You could use awk for this I believe like so:

awk -vN=3 '/PATTERN/ {skips[FNR+N]=1;} {if(!(FNR in skips)) print;}' <file>

so each time we hit PATTERN we'll record the line that is N away from here, and only print those lines we have not marked for skipping.

with gawk you could use -i inplace as well to do it in place

As you noted, that wouldn't handle multiple files. Of course, you could wrap with a for loop to iterate over all the files, but if there aren't enough to make the commandline too long you could also do it like so:

 awk -vN=3 '{if(FNR==1) split("", skips, ":");} /PATTERN/ {skips[FNR+N]=1;} {if(!(FNR in skips)) print;}' *

where we reset skips to an empty array each time FNR hits 1, so the start of each file.
With gnu awk you could write it as:

gawk -i inplace 'FNR==1{delete nr};/PATTERN/{nr[FNR+3]++};!(FNR in nr)' file*

Answer 2

I like a 2-pass mechanism so we can use sed -i:

for file in file1 ...
do sed -i "$file" -e "$(awk <"$file" -v N=3 '/PATTERN/{ print (NR+N) "d" }')"
done

Answer 3

for f in file1 file2 file...; do
  sed -i -f <(grep -n PATTERN "$f" | while IFS=: read line rest; do printf "%dd; " $((line+3)); done) "$f"
done

To split that apart:

1. Loop over file1 file2 file...

2. build up a sed expression inside the process substitution, to eventually run against the file.

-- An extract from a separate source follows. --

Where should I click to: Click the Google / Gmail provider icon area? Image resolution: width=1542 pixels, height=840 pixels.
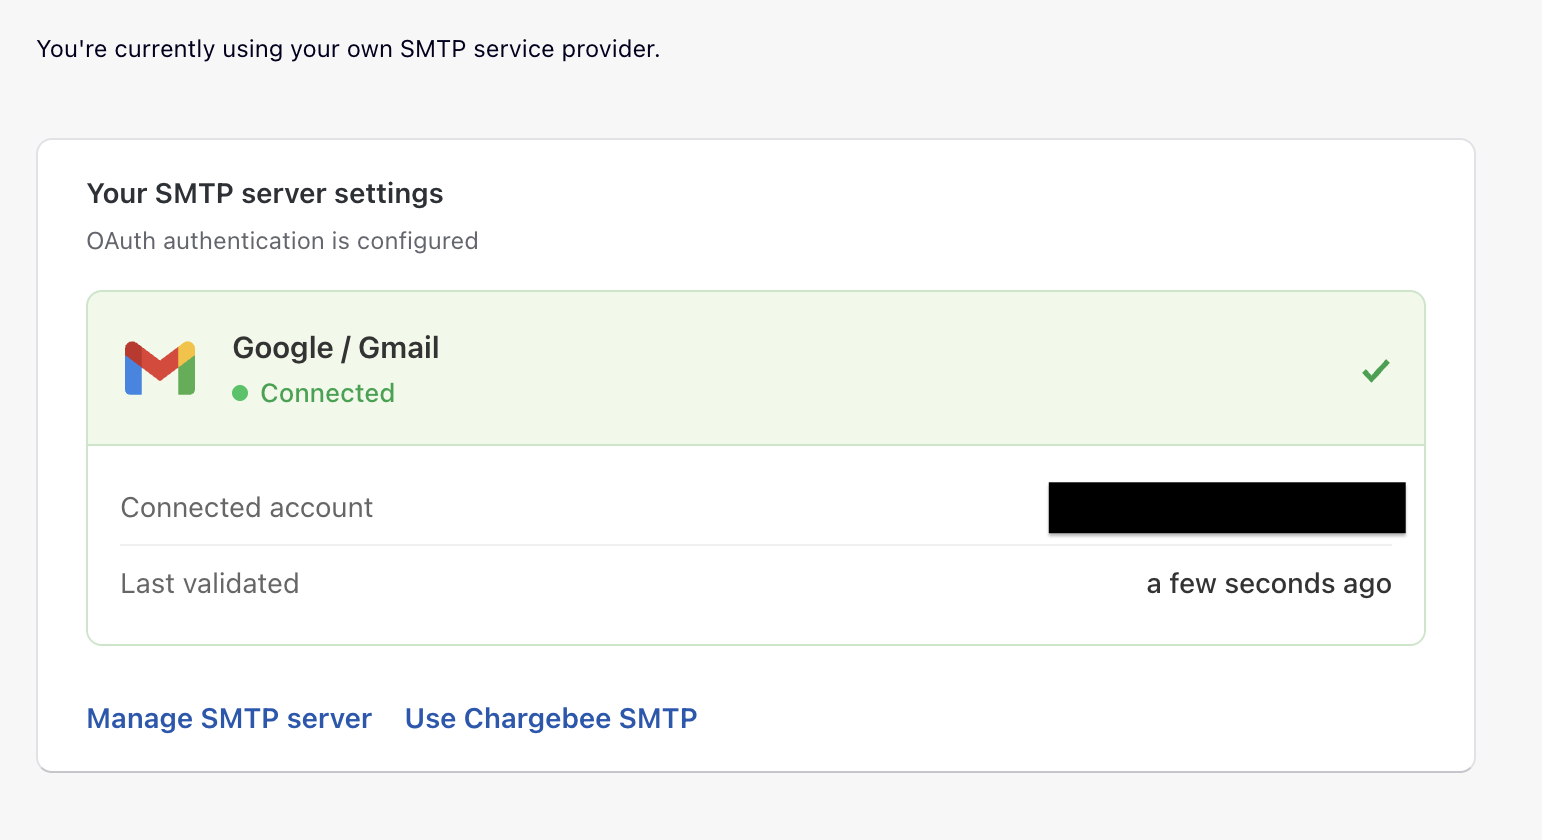coord(159,368)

3. grep outputs line numbers matching PATTERN in the file (along with the actual matching line).

Sample output:

2:2 PATTERN
3:3 same PATTERN
6:6 another PATTERN

4. the while loop strips the line number off, discarding the matching line, then sending it to printf, incremented by 3

5. printf prints the targeted line number, followed by the sed d delete command and a separating semicolon.

Sample output (as input for sed):

5d; 6d; 9d;

This method allows for a good amount of flexibility; you could set N=3 and use $((line+N)) as the printf argument.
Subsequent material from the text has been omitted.